I certainly listened with some curiosity and expectation to learn what was the real motive of this Clause and whether it was intended to protect undertakers or consumers. I was very sur- prised when I saw an Amendment in the name of my hon. Friend on the Paper asking Parliament to interfere in a private contract. I did not know whether it was intended to assist the consumer who, having entered into a contract with existing undertakers and being bound to accept electricity from those undertakers, might want to get his current at half the price from the new district board. I thought that might be the reason, arid, as the Clause stands, any consumer who found it would be cheaper to obtain his current from a district board would be able to say that he desired to have his contract set aside. It is suggested by my hon. Friend, however, that it is intended to protect undertakers. I cannot imagine why, because Parliament has passed an Act to protect undertakers who happen to have been hit by the War, Parliament should pass another Act having nothing whatever to do with the War, but none the less enabling people to apply to have their contracts amended or set aside. An instance was given by the hon. Member of cases where the price was conditional upon the price at which the coal could be delivered to the generating station. I cannot for the life of me understand why this Bill should put an end to that contract.

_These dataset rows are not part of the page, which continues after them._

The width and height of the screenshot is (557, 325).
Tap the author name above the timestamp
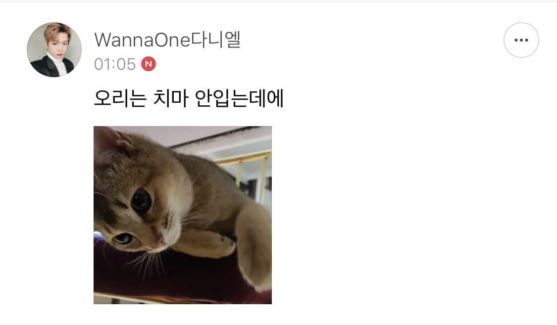coord(168,40)
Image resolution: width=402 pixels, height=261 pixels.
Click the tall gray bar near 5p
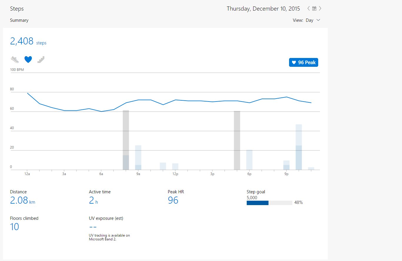pyautogui.click(x=237, y=140)
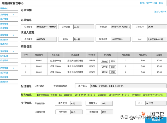167x123 pixels.
Task: Expand the 内容管理 sidebar section
Action: [x=9, y=68]
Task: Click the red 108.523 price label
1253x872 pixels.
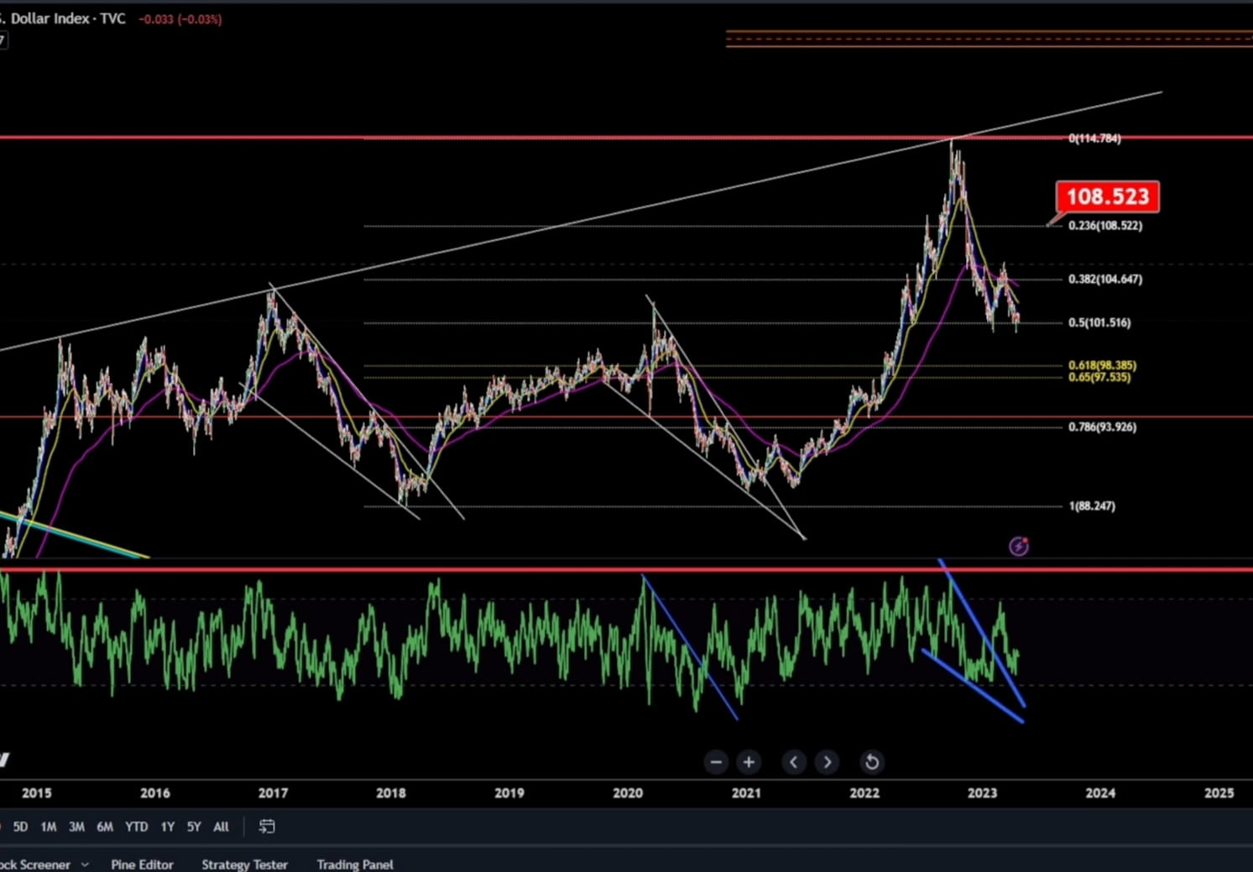Action: pos(1107,196)
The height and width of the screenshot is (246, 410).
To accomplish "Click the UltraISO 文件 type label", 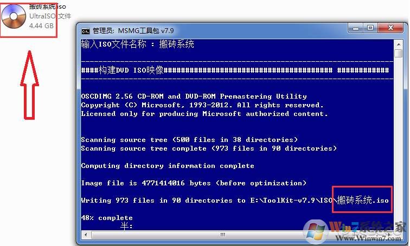I will click(50, 16).
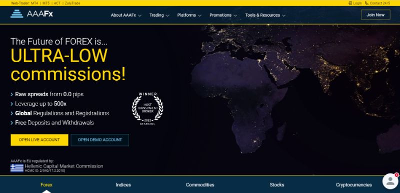Open the Tools & Resources dropdown
Image resolution: width=400 pixels, height=193 pixels.
(266, 15)
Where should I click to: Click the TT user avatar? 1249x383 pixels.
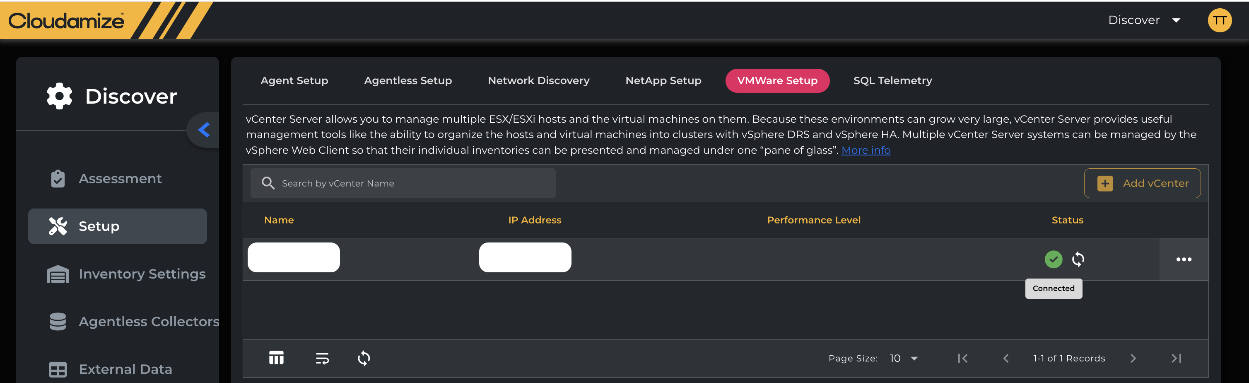tap(1219, 20)
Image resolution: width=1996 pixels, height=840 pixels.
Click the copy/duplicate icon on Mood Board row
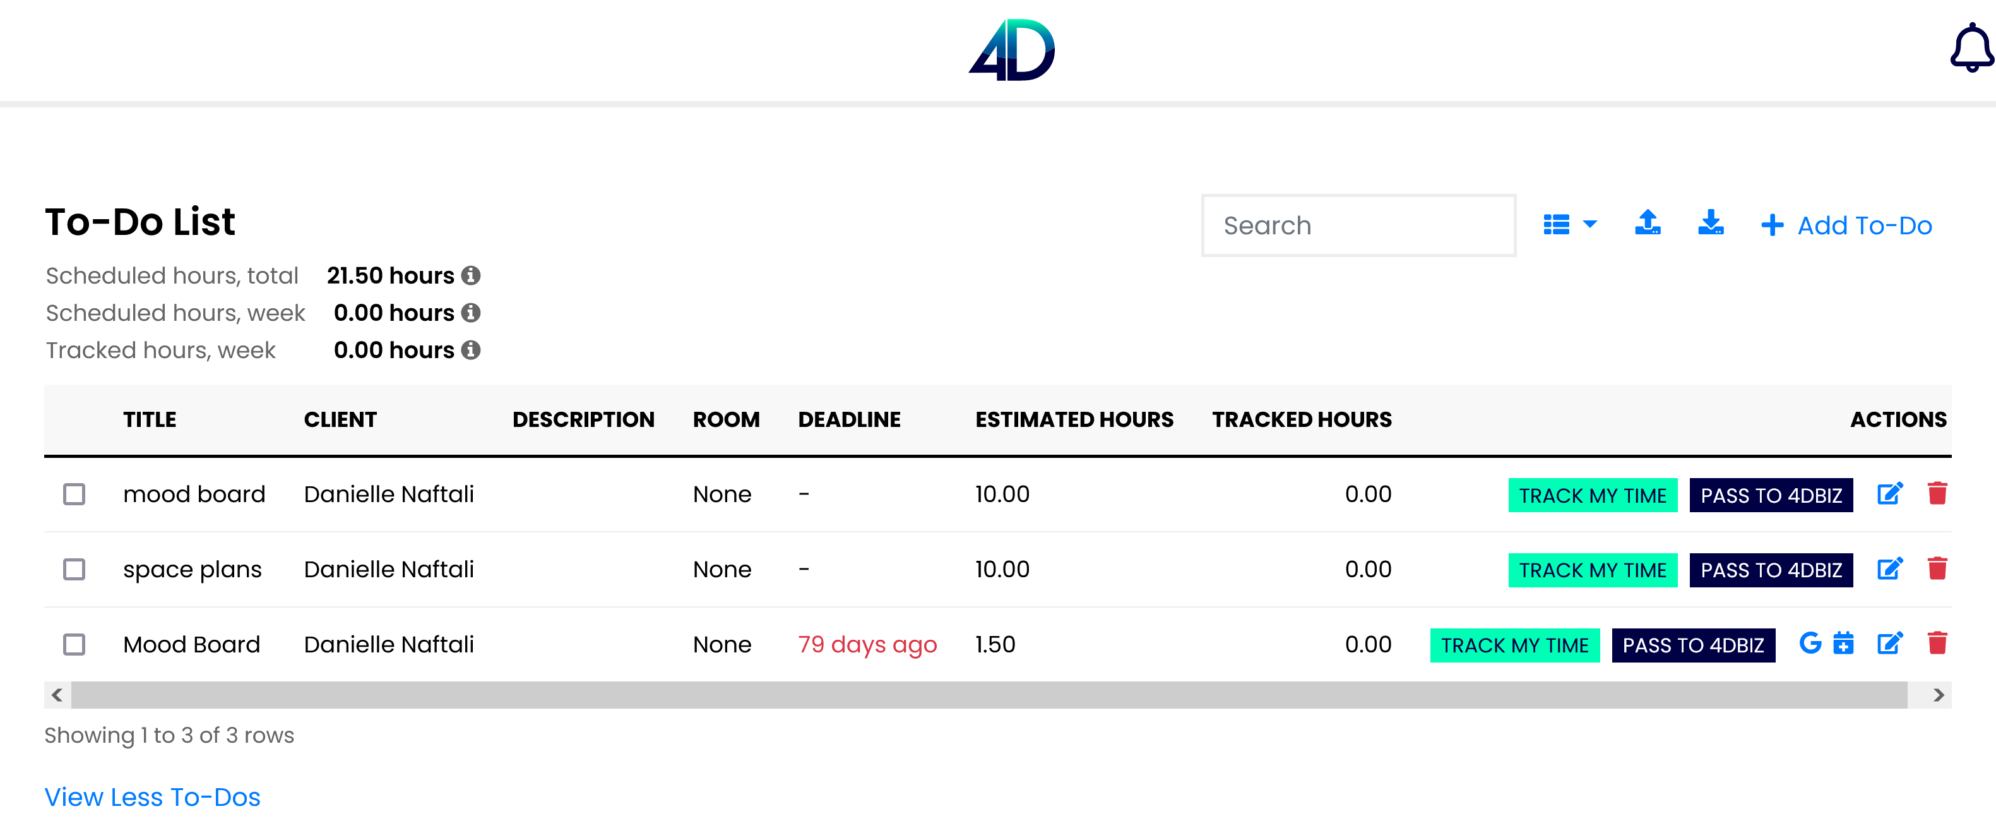(1846, 644)
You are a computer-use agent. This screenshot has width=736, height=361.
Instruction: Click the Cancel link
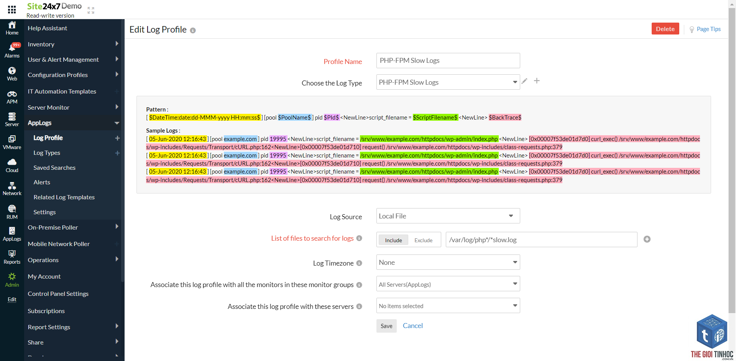click(412, 325)
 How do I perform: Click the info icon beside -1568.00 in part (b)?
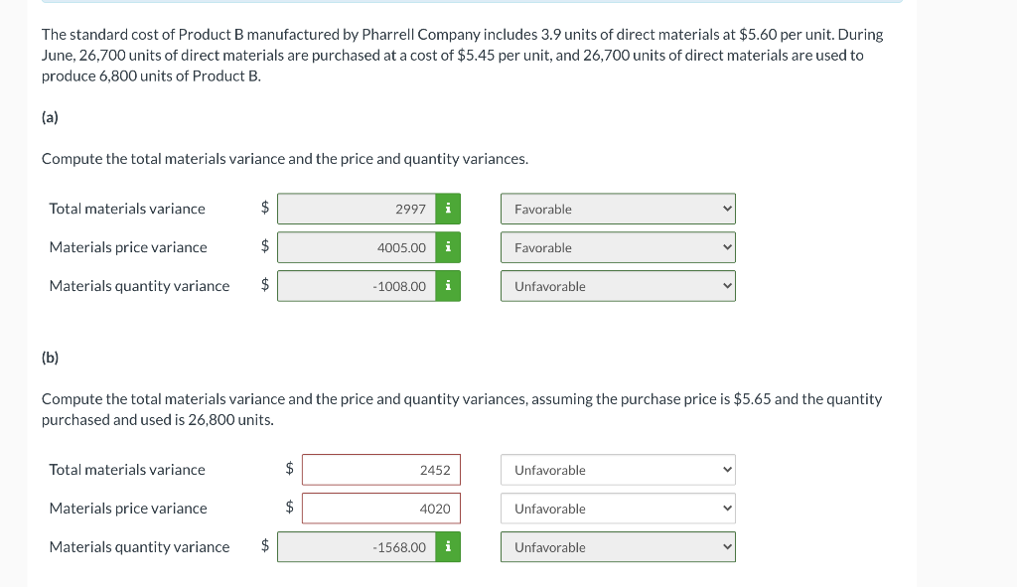[x=447, y=546]
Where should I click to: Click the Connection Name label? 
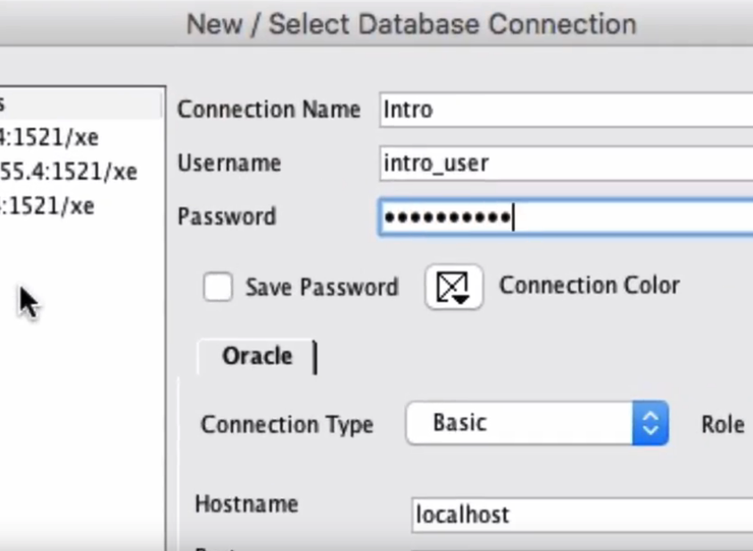click(269, 110)
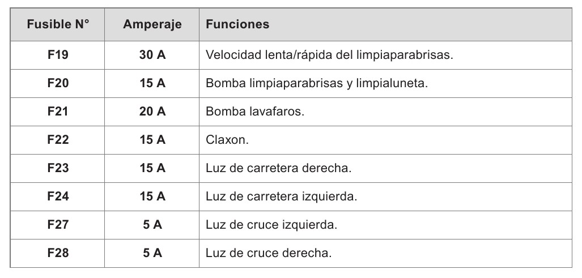This screenshot has width=582, height=278.
Task: Click the "Fusible N°" column header
Action: pyautogui.click(x=57, y=25)
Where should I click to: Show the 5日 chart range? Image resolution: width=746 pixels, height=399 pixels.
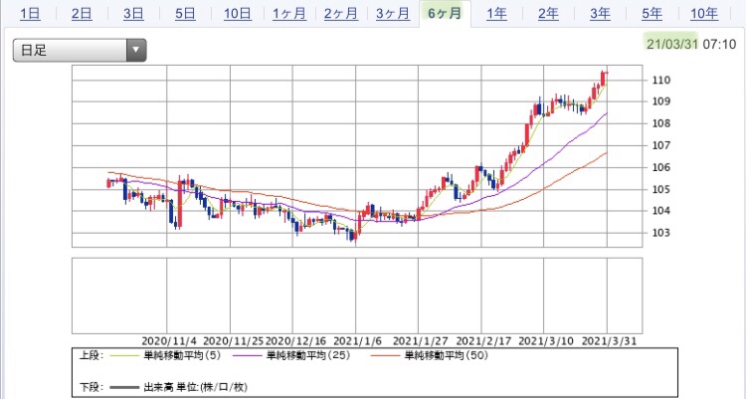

It puts an end to the station.


The Bill puts an end to the station it is true, but it provides that the undertakers shall still have their electricity, and as cheaply as they could have got it. The only thing that the coal delivered at the station has to do with the question is in fixing the price at which the electricity is bought by the consumer. That is perfectly easily ascertained, and therefore there is no hardship that requires any provision of this sort to remove. So far as I know, there is no ground therefore for this Clause. So far as I know, every case of injurious affection, whether of a consumer or an undertaker, is protected. We have endeavoured to provide compensation, and, if there is any instance where we have failed, it can properly be brought up as an Amendment to some later Clause. A general Clause like this interfering with contracts without stronger grounds than any that my hon Friend has put forward is one which on behalf of the Government I am bound to resist.

Question put, and negatived.


The next new Clause (Registration of Master or Employing Electrician), standing in the name of the hon. and gallant Member for Dulwich (Sir F. Hall) deals with matters which are beyond the scope of the Bill.